In several places, state governments have entered into public-private partnership (PPP) with non-profits for providing an ambulance service. One such non-profit is Deepak Foundation in Gujarat’s Baroda district.

“Initially, our aim was to create health awareness among pregnant women. But we soon realised they need a timely and economical transport to avail health care,” says Archana Joshi, director of Deepak Foundation. “Several government vehicles were lying unused, which could be used as ambulances. We wrote to the district administration. It gave us four vehicles under PPP, and Rs 1.5 lakh towards driver’s salary and petrol for a year,” Joshi adds. Transportation in these government vehicles-turned ambulances costs Rs 2 per km. The foundation keeps 10 per cent of its services free for patients below the poverty line. It has also established an emergency control room that receives calls for ambulances round the clock. “Though we started the service for expectant mothers, it is now open to all patients.” says Joshi.

“But why should people go to health centres? Why cannot they be brought to the people?” asks Sanjoy Hazarika, director at the Centre for North East Studies (C-NES), Jamia Millia Islamia University, Delhi. In 2005, C-NES started a boat clinic with basic amenities of a primary health centre in Assam’s riverine islands. Called char areas, the islands are formed as the Brahmaputra criss-crosses through the state. According to the 2001 census, more than 9 per cent of the state’s population lives on these islands. Yet there are only 52 PHCs for the 2,251 char area villages. In the absence of public transport system, people in many villages never availed healthcare. In the past five years C-NES has organised nearly 10,000 health camps, which were attended by 800,000 people. “Some villagers had come only to get a view of the doctor. For some it was the first time a doctor visited them,” notes a report by C-NES. The institute will soon launch a floating hospital, which will sail on the Brahamputra by next year. Built as a ship, it will bring advanced medical care, including general surgery, closer to home.
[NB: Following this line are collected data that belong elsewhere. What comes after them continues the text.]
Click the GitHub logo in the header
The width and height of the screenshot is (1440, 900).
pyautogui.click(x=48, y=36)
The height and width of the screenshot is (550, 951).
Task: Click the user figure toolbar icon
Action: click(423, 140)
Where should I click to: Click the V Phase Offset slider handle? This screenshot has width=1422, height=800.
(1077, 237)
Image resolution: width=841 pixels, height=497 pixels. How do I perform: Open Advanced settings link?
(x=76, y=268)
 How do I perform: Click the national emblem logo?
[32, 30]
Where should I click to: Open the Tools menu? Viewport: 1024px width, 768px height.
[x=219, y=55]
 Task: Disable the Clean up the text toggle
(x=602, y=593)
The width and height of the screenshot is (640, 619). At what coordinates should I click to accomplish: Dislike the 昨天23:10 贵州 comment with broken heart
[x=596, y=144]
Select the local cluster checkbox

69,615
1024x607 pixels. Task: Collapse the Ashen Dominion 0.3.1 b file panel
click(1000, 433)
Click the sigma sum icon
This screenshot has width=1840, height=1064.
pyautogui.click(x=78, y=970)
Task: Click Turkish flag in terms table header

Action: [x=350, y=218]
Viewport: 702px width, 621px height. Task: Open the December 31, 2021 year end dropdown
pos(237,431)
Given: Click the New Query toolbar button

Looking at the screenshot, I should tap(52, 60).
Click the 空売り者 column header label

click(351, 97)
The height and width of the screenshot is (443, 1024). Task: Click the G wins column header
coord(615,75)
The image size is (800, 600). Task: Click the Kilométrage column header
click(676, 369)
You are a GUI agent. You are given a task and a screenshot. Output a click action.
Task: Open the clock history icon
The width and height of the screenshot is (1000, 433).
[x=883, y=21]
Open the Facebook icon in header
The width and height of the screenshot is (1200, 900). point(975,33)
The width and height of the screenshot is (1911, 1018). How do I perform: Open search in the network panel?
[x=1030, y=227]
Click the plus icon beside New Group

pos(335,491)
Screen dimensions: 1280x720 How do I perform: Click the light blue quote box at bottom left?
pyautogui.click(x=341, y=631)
Rajasthan has also been experimenting with mobile medical units with the help of non-profits. Each unit has equipment for blood, urine and other tests, and diagnostic facilities such as X-ray and ECG. If the project gains acceptance, the government plans to launch two such units each in 20 desert and tribal districts and one each in 12 other districts on a PPP basis.

But such plans are limited to certain pockets. Jain says, instead of an ad hoc or arbitrary approach, the government should create a comprehensive model on the basis of tried and tested methods to tackle the problem of transport for patients. After all, public transport is the most important determinant for people to be able to access healthcare.